> PROBLEM: The output consists only of the lines from the one with "Image resolution: width=400" through the end of the records, each printed exactly, and contains no pictures.
--- RECORDS ---
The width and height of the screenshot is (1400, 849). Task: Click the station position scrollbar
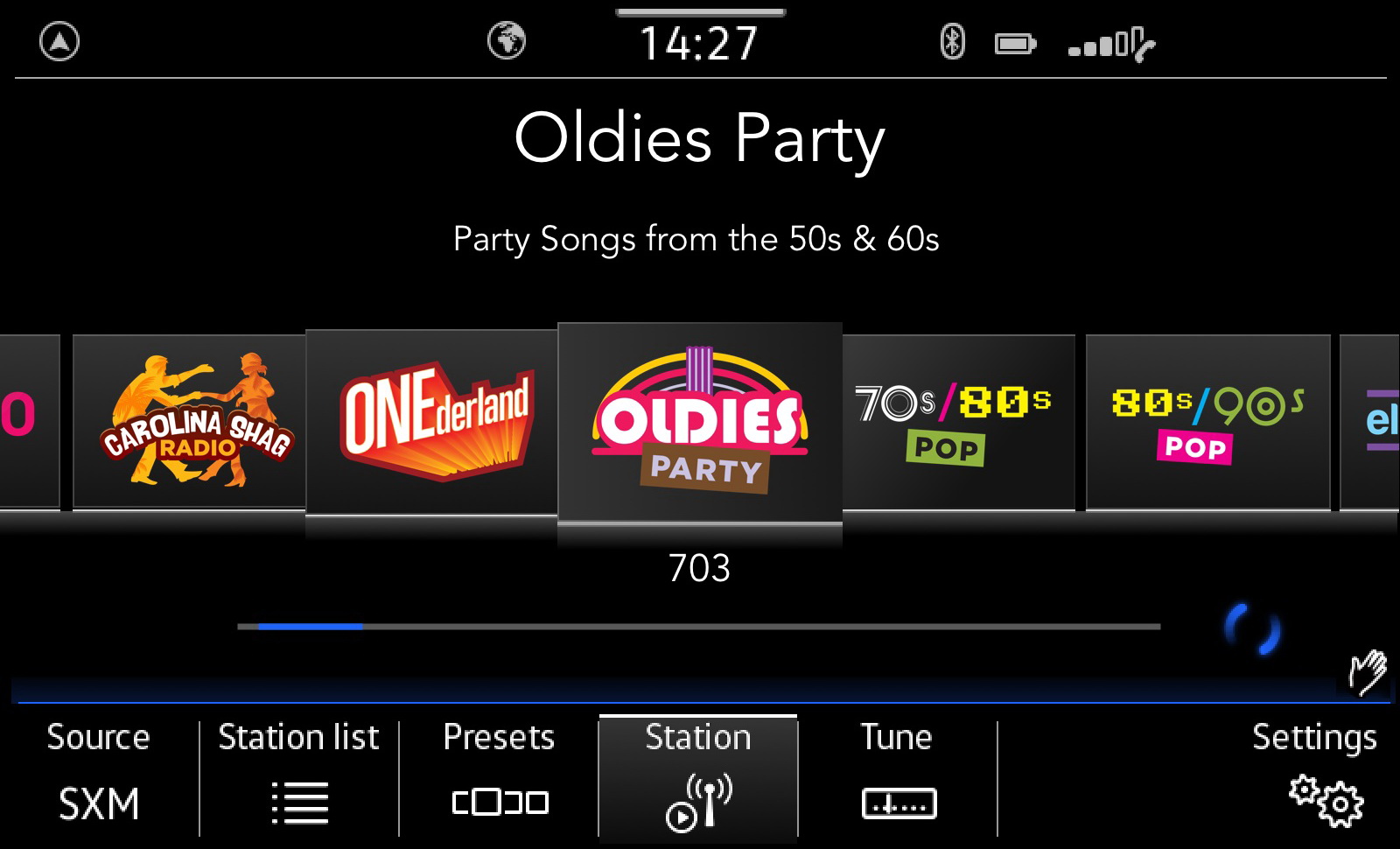698,627
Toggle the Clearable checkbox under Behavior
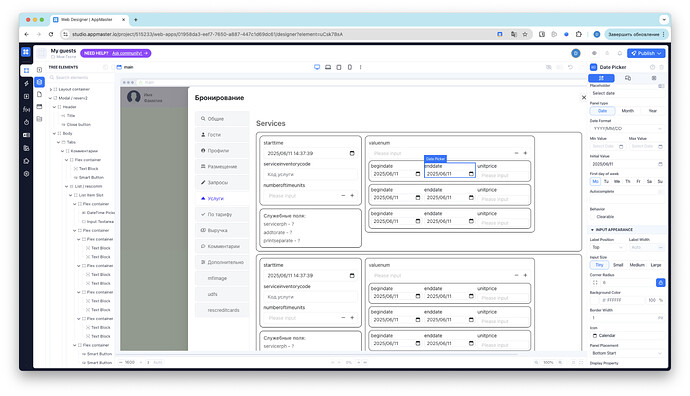The image size is (690, 396). coord(593,216)
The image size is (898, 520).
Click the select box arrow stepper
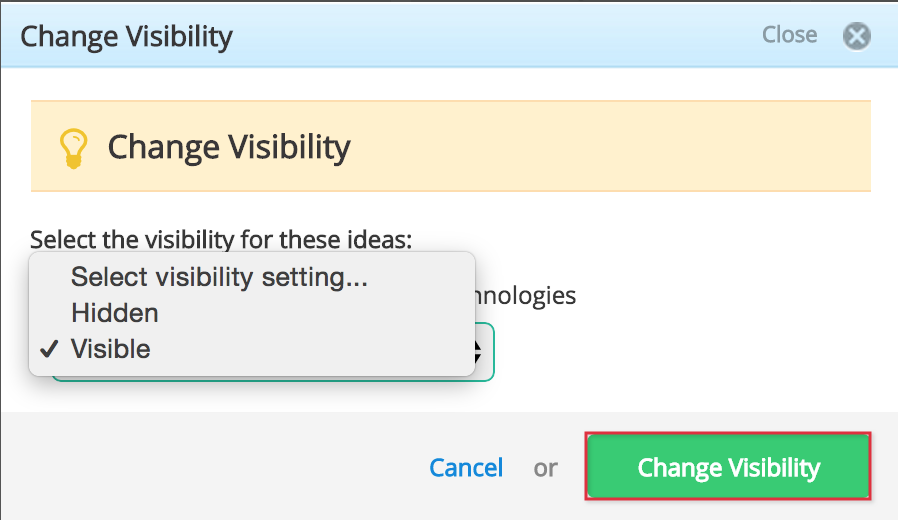pos(479,352)

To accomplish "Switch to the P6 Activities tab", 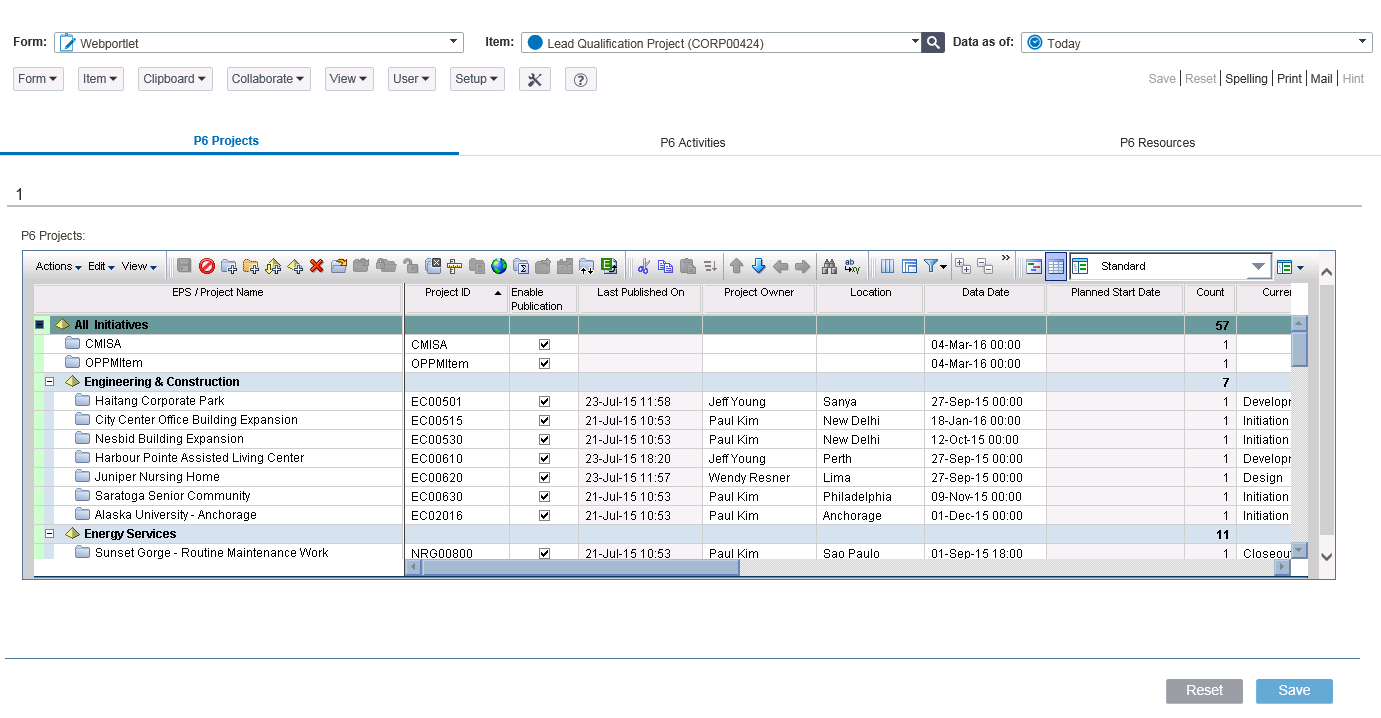I will click(x=693, y=142).
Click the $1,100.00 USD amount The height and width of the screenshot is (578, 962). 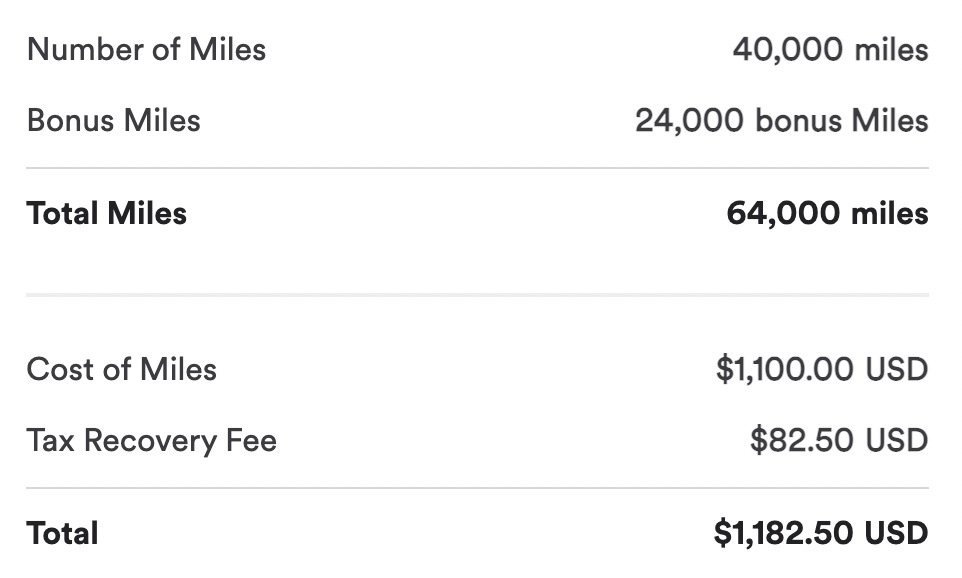click(821, 369)
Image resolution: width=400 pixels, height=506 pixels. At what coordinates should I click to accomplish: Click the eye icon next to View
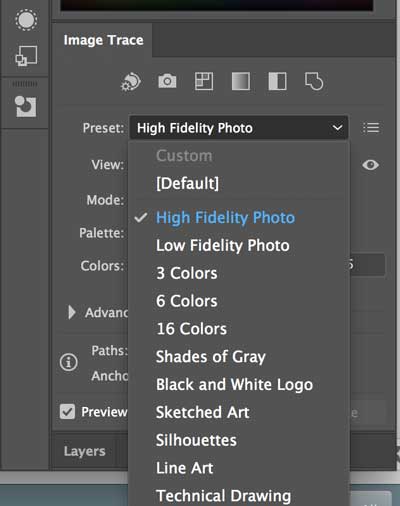370,165
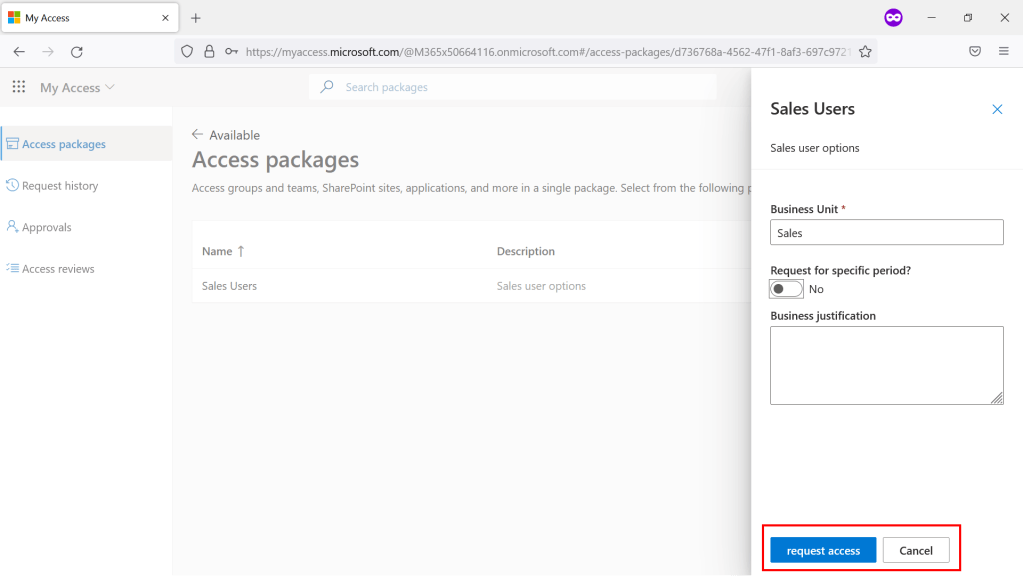Cancel the Sales Users request
The width and height of the screenshot is (1023, 576).
[x=916, y=549]
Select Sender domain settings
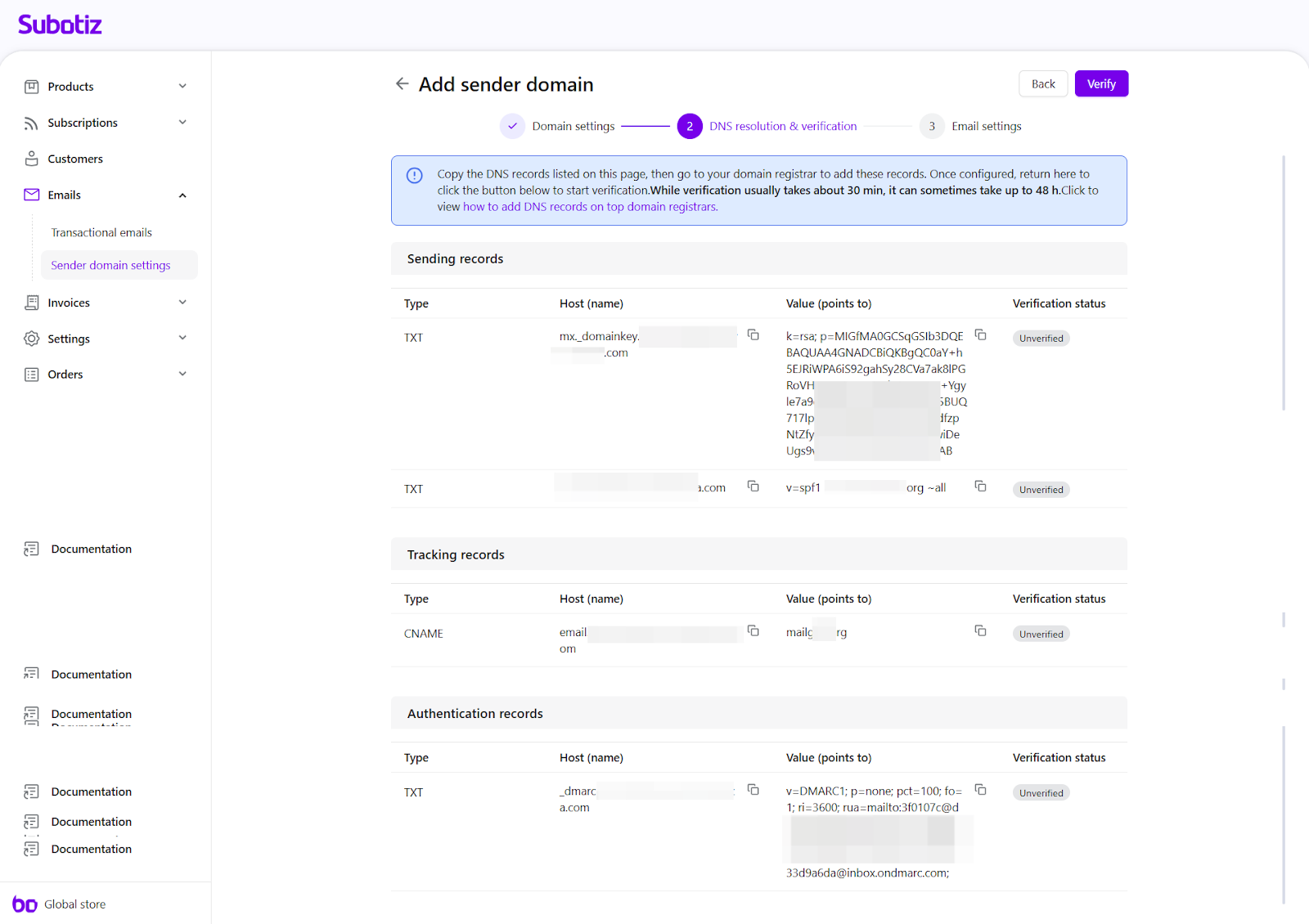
---
> SOLUTION FOR THIS TASK:
Image resolution: width=400 pixels, height=506 pixels. At what coordinates should I click to accomplish: Click the eye icon next to View
370,165
Cancel the Sales Users request
The width and height of the screenshot is (1023, 576).
[x=916, y=549]
Select Sender domain settings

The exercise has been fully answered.